Orienteering, or compass navigation, is a matter of training, practice and familiarity with the use of underwater compasses, combined with various techniques for reckoning distance underwater, including kick cycles (one complete upward and downward sweep of a kick), time, air consumption and occasionally by actual measurement. Kick cycles depend on the diver's finning technique and equipment, but are generally more reliable than time, which is critically dependent on speed, or air consumption, which is critically dependent on depth, work rate, diver fitness, and equipment drag. Techniques for direct measurement also vary, from the use of calibrated distance lines or surveyor's tape measures, to a mechanism like an impeller log, to pacing off the distance along the bottom with the arms.
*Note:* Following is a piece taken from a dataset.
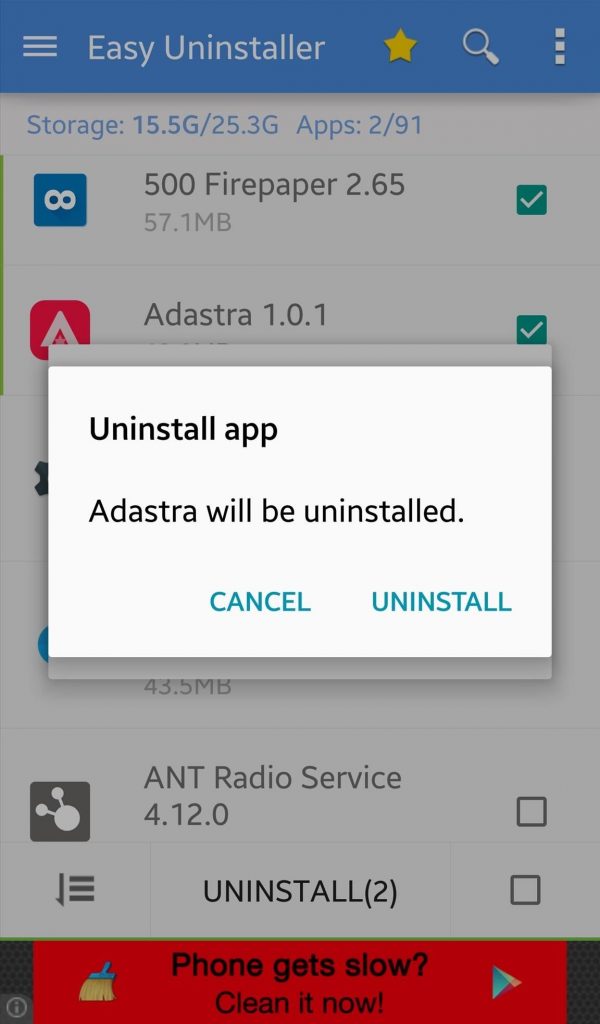Tap the red Adastra app icon
The width and height of the screenshot is (600, 1024).
(60, 324)
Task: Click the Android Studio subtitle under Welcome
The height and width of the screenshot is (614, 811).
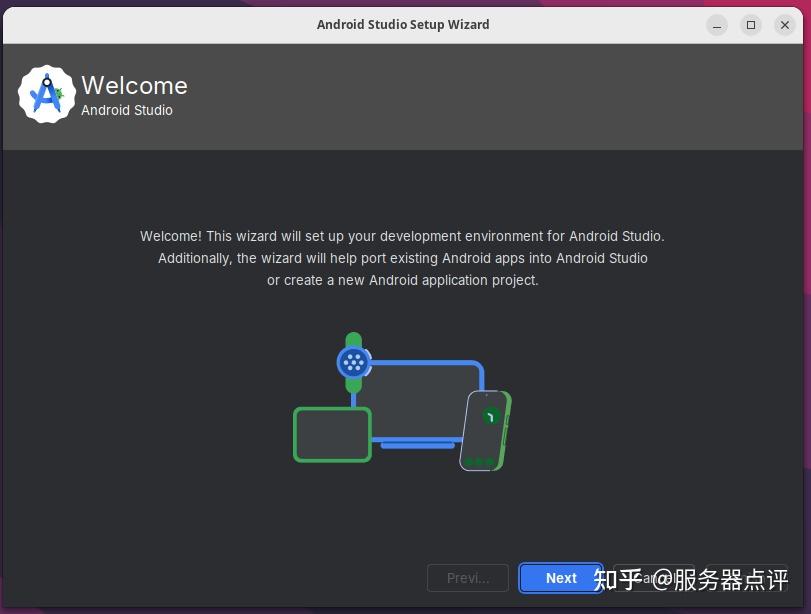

Many skilled underwater navigators use techniques from both of these categories in a seamless combination, using the compass to navigate between landmarks over longer distances and in poor visibility, while making use of the generic oceanographic indicators to help stay on course and as a check that there is no mistake with the bearing, and then recognising landmarks and using them with the remembered topography of a familiar site to confirm position.
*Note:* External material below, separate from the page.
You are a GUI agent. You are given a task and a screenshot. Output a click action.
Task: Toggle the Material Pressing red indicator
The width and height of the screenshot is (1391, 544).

===Using natural features===

====Landmarks====

Recognisable topographical features may be remembered or noted and used identify position and direction. This is particularly useful if the visibility is sufficient to see the next landmark on the route before leaving the last. Landmarks are ordinarily considered permanent or semi-permanent features, such as ridges, boulders, wrecks or clumps of weed, but use can also be made of temporary marks such as anchor cables, shot lines, jackstays and guide lines.
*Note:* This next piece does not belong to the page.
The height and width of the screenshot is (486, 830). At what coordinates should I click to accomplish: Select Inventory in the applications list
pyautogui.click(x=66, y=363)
====Depth and depth variation====
The slope of the bottom is often a reliable indicator of the direction toward the shore, particularly when the bottom is of soft or loose material, and is not broken up greatly by rocky outcrops. This information can be checked for reliability on a sufficiently detailed chart of the area. Contours of depth running roughly parallel to the coastline indicate a slope dipping directly away from the shore, and can be used to maintain a sense of distance and orientation relative to the shore. In some places where the bottom is composed of predominantly rocky outcrops the slope may be in any direction and is not a reliable indicator of direction.

====Angle of the sun, changes in light level====
If circumstances of depth and water clarity allow the position of the sun to produce sufficient variation in brightness, this may indicate the direction of the sun, and be used as a cue to orientation. The effect is greater if the sun is relatively low in the sky, the water is clean, the depth fairly shallow and the surface fairly smooth.

In some circumstances the diver can look up at the surface, to see in which direction the land lies. These cues will not give any precise information about position, but will allow the diver to keep a mental picture of where he or she is and is going.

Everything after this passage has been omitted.